Direct Attached Block Storage (Disk Library over Direct Attached Storage)
- In direct attached block storage (SAN) the mount paths are locally attached to the MediaAgent.
- If a MediaAgent is lost then the disk library is offline.
- In a direct attached design, configure the mount paths as mount points instead of drive letters. This allows for larger capacity solutions to configure more mount paths than the drive letters.
- Smaller capacity sites can use drive letters as long as they do not exceed the number of available drive letters.
We recommend you to use default block size of 128 K for deduplicated storage policies for all data type backups.
Block size can be configured from the Storage Policy Properties - Advanced tab. When configuring the global deduplication policy, all other storage policy copies that are associated with the global deduplication policy must use the same block size. To modify the block size of global deduplication policy, see Modifying Global Deduplication Policy Settings for instructions.
Application read size is the size of the data read from the clients for data transfer during backup operations. By default, the application read size is set to 64 KB.
To achieve optimal rate of data transfer during DDB backups, we recommend you to modify the read size value to 256 KB.
By default, when a deduplication storage policy is configured, source-side compression is automatically enabled on the Storage Policy level. This setting will override the subclients compression settings.
When global deduplication storage policy is configured, the compression settings on the global deduplication policy will override the storage policy compression settings.
For more information, see Data Compression.

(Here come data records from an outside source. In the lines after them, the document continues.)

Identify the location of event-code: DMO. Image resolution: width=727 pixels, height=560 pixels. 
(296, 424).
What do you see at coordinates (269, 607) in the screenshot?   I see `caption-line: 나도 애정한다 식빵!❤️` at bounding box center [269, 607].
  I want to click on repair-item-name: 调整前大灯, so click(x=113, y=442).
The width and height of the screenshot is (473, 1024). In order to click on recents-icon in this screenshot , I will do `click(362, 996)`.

Consider the following when using SAN storage for data path configuration:
- When using SAN storage for the mount path, use Alternate Data Paths > When Resources are offline.

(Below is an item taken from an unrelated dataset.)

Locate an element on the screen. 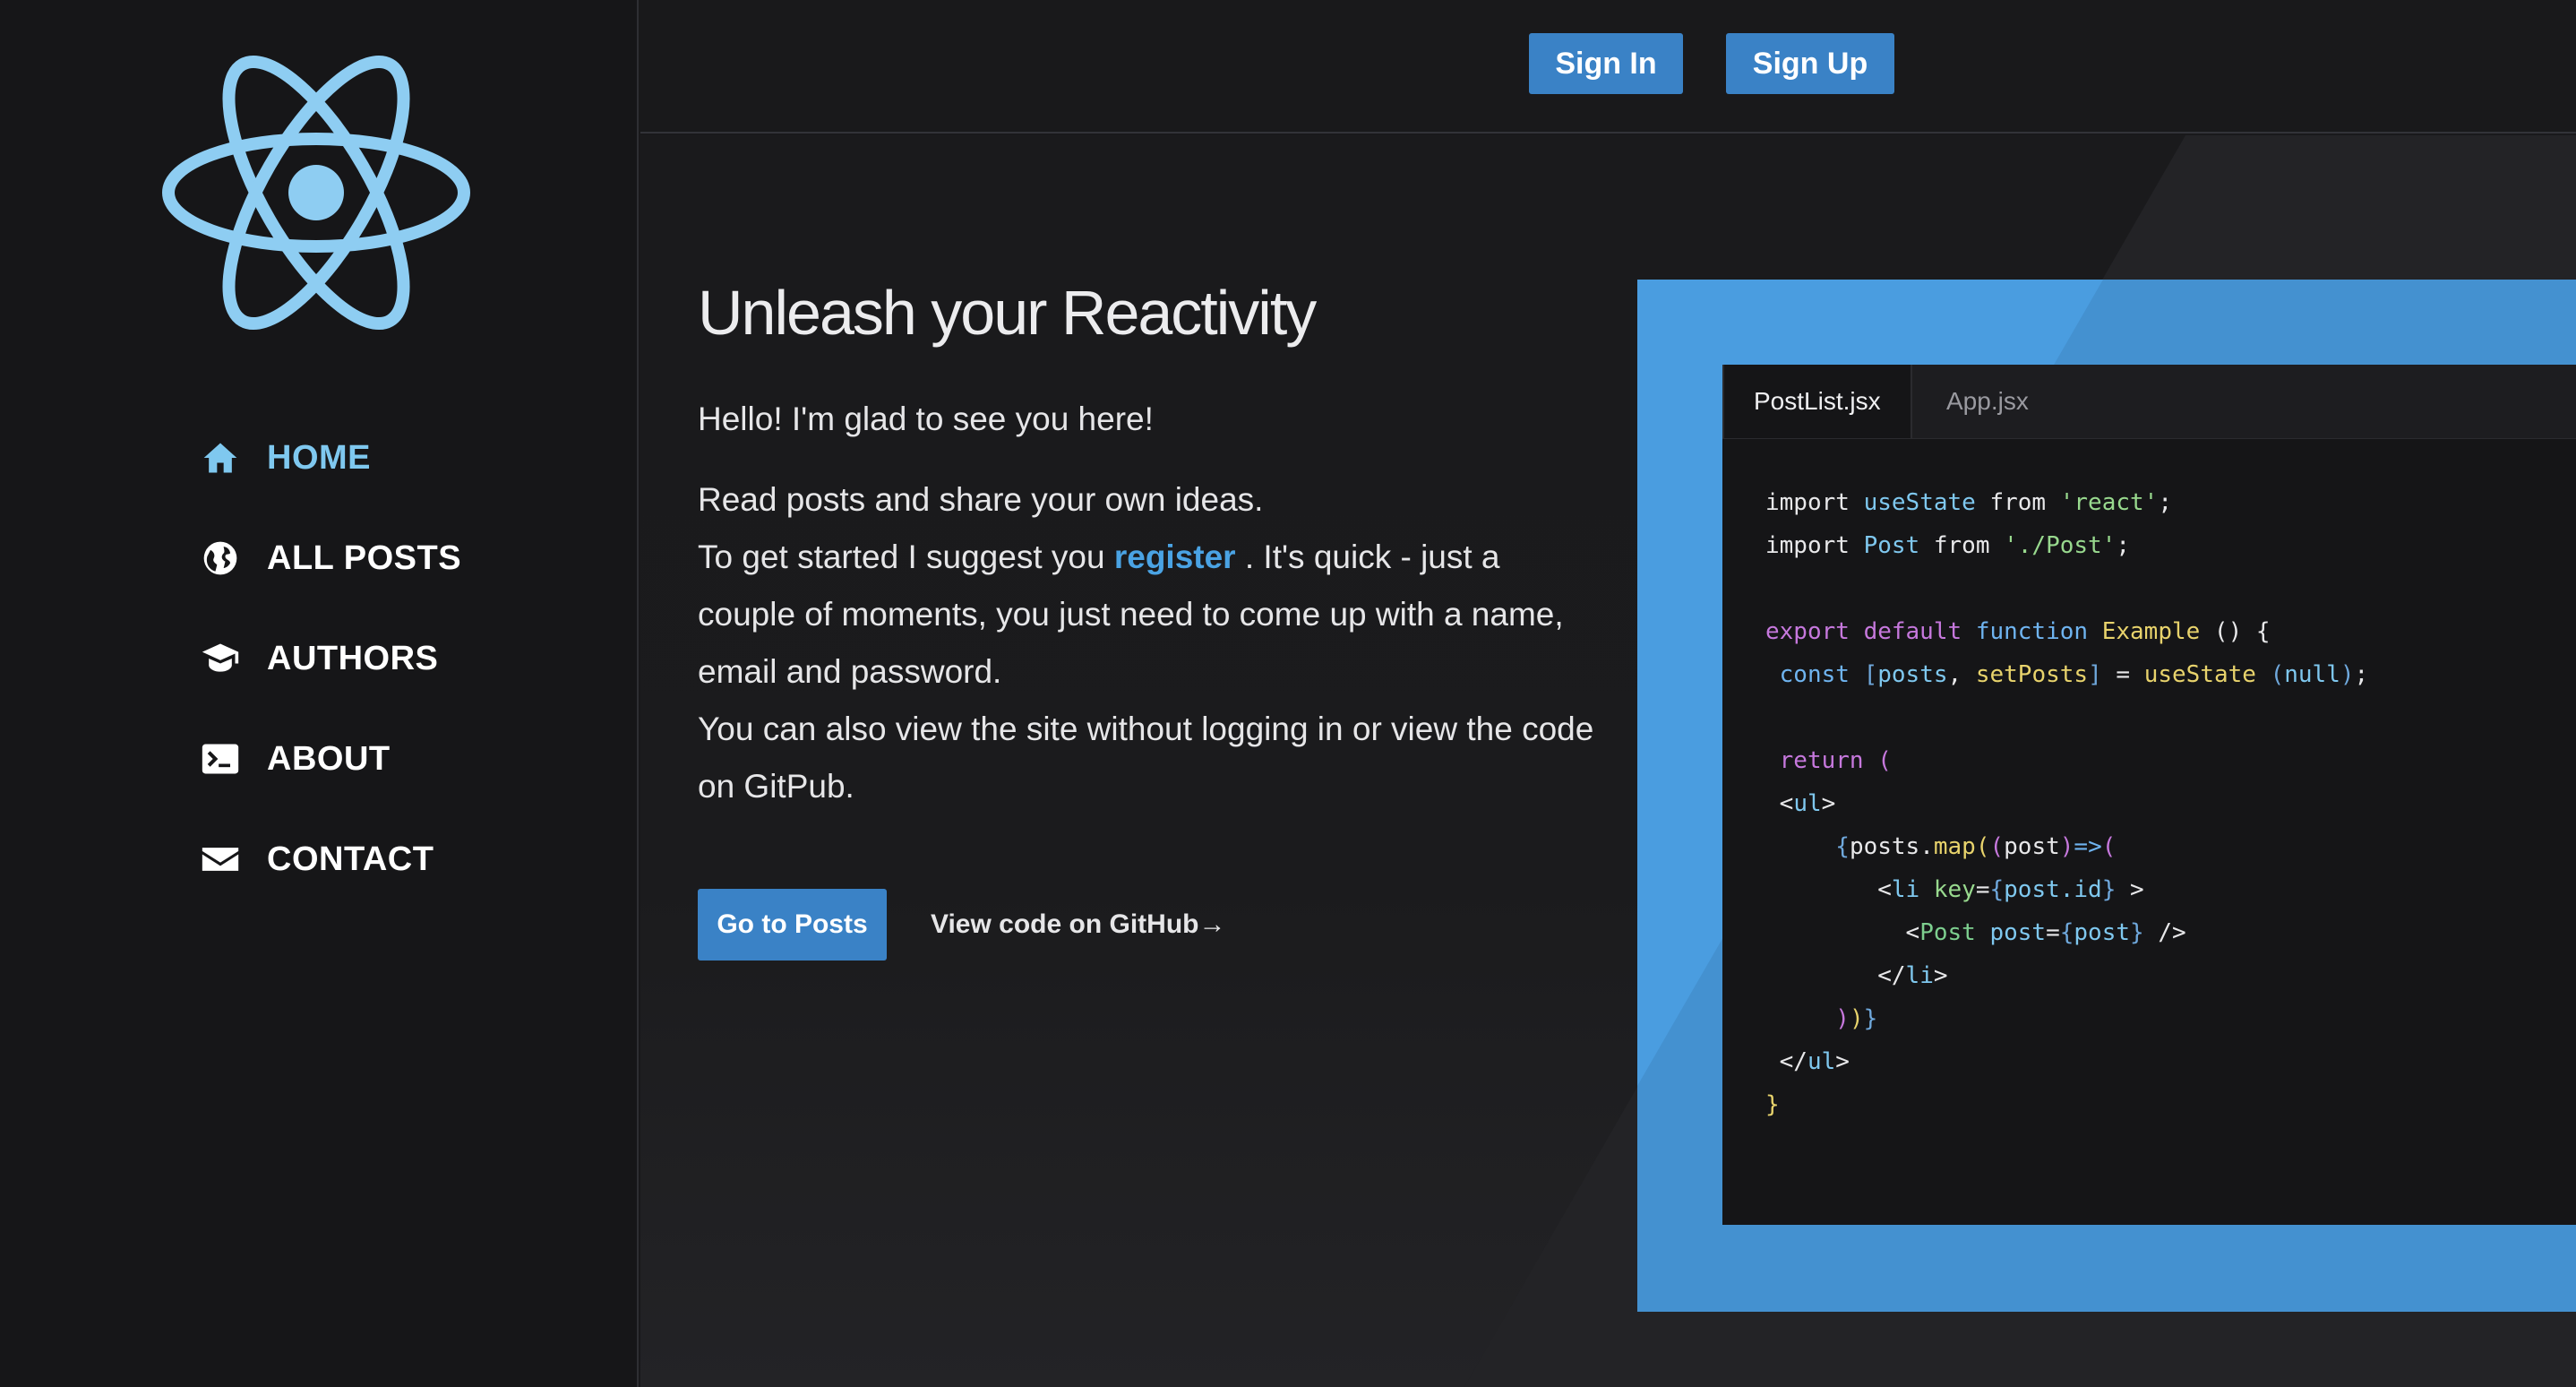  code-line: ))} is located at coordinates (1856, 1018).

If a data path fails or is marked offline for maintenance, the job will failover to the next data path configured in the Data Path tab.
Although Round-Robin between Data paths will work for SAN storage it’s not recommended because of the performance penalty during DASH copies and restores. This is because of the multiple hops that have to occur in order to restore or copy the data.
Consider the following when using NAS storage for data path configuration:
- When using NAS storage for the mount path, Round Robin, between data paths is recommended. This is configured in the Copy Properties > Data Path Configuration tab of the storage policy. If using a global deduplication policy, the data path configuration is configured in each associated storage policy and not in the Global Deduplication Policy properties.
- NAS mount paths do not have the same performance penalty because the network communication is between the servicing MediaAgent and the NAS mount path directly.
For best performance and scalability when backing up the different data types (such as file system data, SQL data, and exchange data) that exceeds the suggested capacity referenced in Hardware Specifications for MediaAgent, it is best practice to have different global deduplication policy to protect different data types.
For instructions on how to setup remote office backups, see Global Deduplication.